__Work order__. Copy out the records word for word, from the first line through the line that contains "ratio-ytick-label: 1 is", including both ends.

__Input records__.
------------------------
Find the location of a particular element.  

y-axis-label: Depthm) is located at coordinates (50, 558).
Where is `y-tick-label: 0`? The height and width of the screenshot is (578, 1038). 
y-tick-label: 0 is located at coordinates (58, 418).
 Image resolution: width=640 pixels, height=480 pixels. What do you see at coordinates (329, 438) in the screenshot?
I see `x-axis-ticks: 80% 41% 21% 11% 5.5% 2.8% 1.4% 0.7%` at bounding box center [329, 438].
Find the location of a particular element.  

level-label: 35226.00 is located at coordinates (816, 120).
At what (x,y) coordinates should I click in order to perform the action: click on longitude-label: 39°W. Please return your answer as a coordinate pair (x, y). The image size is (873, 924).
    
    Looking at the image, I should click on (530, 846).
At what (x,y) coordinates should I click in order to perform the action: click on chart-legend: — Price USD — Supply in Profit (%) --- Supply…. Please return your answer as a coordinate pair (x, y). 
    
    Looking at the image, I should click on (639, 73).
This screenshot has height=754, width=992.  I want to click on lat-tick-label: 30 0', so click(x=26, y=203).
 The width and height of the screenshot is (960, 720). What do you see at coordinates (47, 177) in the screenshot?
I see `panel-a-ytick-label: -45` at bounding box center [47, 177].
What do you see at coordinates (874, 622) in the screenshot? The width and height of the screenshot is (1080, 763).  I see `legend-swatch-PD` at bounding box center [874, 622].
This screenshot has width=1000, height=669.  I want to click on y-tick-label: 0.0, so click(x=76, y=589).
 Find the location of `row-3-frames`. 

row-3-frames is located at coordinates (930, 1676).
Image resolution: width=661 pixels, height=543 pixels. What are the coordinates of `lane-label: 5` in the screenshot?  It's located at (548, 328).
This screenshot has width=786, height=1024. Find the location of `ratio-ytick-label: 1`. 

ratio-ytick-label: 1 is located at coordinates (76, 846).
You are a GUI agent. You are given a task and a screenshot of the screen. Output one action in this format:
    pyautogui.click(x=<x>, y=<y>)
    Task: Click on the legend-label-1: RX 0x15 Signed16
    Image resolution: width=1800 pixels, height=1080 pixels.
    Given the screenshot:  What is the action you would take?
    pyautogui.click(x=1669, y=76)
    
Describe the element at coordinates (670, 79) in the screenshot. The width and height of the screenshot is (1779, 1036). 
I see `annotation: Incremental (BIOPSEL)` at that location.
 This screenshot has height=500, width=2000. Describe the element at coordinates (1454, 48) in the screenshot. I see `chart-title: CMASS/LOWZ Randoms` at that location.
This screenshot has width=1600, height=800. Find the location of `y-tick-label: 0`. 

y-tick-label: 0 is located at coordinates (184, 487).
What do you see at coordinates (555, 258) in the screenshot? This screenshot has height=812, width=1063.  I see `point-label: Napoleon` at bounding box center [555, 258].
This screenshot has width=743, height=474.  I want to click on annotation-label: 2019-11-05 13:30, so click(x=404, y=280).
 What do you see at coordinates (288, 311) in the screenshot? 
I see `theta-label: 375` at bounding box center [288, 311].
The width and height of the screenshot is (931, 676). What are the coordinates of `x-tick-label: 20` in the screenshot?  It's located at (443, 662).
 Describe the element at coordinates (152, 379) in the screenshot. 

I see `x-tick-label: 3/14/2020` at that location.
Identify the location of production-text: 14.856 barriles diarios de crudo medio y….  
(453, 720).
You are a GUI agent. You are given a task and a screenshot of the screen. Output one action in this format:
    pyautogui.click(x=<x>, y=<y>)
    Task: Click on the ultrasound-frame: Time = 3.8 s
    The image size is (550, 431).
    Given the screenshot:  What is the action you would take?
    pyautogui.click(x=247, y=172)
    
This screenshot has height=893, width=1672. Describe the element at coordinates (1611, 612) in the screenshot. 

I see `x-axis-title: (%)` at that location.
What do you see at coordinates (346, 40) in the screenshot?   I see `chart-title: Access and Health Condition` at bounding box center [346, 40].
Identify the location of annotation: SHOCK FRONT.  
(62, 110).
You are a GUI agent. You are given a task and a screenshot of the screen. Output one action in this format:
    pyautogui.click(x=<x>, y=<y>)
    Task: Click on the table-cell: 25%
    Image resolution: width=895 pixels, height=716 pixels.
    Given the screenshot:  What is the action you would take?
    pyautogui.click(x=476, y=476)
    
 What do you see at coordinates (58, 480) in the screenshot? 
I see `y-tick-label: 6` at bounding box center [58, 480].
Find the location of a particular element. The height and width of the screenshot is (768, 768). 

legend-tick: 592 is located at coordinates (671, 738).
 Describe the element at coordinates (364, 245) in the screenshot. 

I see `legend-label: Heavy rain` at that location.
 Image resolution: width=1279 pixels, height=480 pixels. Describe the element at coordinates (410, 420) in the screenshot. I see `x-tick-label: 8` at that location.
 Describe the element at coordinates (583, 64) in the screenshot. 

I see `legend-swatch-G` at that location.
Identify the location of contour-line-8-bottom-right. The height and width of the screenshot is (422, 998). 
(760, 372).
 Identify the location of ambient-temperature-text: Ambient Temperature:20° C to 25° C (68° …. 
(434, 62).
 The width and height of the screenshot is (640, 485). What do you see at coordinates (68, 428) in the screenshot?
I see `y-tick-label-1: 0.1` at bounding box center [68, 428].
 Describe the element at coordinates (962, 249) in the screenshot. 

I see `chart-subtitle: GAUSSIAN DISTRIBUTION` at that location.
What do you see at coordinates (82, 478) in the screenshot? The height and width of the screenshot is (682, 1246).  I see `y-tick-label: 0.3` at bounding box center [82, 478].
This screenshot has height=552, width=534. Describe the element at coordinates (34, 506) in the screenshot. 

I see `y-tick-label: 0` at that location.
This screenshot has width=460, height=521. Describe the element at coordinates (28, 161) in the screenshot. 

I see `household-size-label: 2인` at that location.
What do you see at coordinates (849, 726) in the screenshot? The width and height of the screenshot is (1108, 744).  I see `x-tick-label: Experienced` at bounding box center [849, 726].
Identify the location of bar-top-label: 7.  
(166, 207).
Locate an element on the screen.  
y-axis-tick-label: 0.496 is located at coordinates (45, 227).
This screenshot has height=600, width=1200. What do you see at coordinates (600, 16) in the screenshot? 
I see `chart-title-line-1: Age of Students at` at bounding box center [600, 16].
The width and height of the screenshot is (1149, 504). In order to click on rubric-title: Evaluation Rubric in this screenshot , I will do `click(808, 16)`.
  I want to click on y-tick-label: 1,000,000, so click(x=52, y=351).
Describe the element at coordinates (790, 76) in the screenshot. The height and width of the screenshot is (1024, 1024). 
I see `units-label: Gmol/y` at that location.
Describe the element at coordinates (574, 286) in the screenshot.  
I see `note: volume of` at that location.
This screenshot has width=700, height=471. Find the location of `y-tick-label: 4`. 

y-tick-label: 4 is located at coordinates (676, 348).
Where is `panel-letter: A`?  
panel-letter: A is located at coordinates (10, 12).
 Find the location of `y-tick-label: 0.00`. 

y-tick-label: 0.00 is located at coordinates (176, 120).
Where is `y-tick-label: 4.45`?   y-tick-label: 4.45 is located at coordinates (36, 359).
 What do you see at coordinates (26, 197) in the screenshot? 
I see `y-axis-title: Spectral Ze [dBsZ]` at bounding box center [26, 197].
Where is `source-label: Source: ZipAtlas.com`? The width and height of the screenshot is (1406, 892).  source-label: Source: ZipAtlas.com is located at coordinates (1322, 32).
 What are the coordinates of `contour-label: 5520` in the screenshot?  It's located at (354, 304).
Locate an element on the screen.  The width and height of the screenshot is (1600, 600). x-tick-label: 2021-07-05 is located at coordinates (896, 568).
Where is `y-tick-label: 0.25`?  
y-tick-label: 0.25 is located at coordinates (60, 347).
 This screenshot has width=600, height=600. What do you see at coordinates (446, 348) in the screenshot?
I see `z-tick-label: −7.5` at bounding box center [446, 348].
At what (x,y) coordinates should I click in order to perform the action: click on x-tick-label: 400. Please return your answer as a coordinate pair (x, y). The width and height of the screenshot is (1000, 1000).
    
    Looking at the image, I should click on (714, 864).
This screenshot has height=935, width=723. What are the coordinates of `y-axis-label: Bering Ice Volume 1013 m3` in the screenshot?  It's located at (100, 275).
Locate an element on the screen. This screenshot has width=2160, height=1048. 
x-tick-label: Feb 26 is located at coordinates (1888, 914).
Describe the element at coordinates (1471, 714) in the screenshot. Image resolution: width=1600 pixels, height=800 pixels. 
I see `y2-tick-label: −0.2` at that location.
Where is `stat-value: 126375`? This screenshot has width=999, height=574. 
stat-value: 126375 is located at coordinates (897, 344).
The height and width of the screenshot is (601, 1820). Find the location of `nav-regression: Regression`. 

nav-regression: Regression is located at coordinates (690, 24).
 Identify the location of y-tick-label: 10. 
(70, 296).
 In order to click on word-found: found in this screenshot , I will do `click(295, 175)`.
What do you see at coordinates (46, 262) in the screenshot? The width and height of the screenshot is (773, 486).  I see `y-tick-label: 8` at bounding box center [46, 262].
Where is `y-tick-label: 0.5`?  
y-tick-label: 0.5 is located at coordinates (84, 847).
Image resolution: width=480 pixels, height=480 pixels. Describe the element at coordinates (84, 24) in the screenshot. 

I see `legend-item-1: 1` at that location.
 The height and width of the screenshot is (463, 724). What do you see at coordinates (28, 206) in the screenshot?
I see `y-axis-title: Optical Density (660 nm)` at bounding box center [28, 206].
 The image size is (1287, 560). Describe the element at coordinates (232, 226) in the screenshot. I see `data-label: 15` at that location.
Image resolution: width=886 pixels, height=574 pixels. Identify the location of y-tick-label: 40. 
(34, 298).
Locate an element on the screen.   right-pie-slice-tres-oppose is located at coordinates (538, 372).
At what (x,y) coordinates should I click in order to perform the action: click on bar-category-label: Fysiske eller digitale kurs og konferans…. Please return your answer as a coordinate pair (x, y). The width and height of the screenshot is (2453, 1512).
------------------------
__Task response__.
Find the location of a particular element.  

y-axis-label: Depthm) is located at coordinates (50, 558).
Where is `y-tick-label: 0`? The height and width of the screenshot is (578, 1038). 
y-tick-label: 0 is located at coordinates (58, 418).
 Image resolution: width=640 pixels, height=480 pixels. What do you see at coordinates (329, 438) in the screenshot?
I see `x-axis-ticks: 80% 41% 21% 11% 5.5% 2.8% 1.4% 0.7%` at bounding box center [329, 438].
Find the location of a particular element.  

level-label: 35226.00 is located at coordinates (816, 120).
At what (x,y) coordinates should I click in order to perform the action: click on longitude-label: 39°W. Please return your answer as a coordinate pair (x, y). The image size is (873, 924).
    
    Looking at the image, I should click on (530, 846).
At what (x,y) coordinates should I click in order to perform the action: click on chart-legend: — Price USD — Supply in Profit (%) --- Supply…. Please return your answer as a coordinate pair (x, y). 
    
    Looking at the image, I should click on (639, 73).
This screenshot has height=754, width=992.  I want to click on lat-tick-label: 30 0', so click(x=26, y=203).
 The width and height of the screenshot is (960, 720). What do you see at coordinates (47, 177) in the screenshot?
I see `panel-a-ytick-label: -45` at bounding box center [47, 177].
What do you see at coordinates (874, 622) in the screenshot? The width and height of the screenshot is (1080, 763).  I see `legend-swatch-PD` at bounding box center [874, 622].
This screenshot has width=1000, height=669.  I want to click on y-tick-label: 0.0, so click(x=76, y=589).
 Find the location of `row-3-frames`. 

row-3-frames is located at coordinates (930, 1676).
Image resolution: width=661 pixels, height=543 pixels. What are the coordinates of `lane-label: 5` in the screenshot?  It's located at (548, 328).
This screenshot has width=786, height=1024. Find the location of `ratio-ytick-label: 1`. 

ratio-ytick-label: 1 is located at coordinates (76, 846).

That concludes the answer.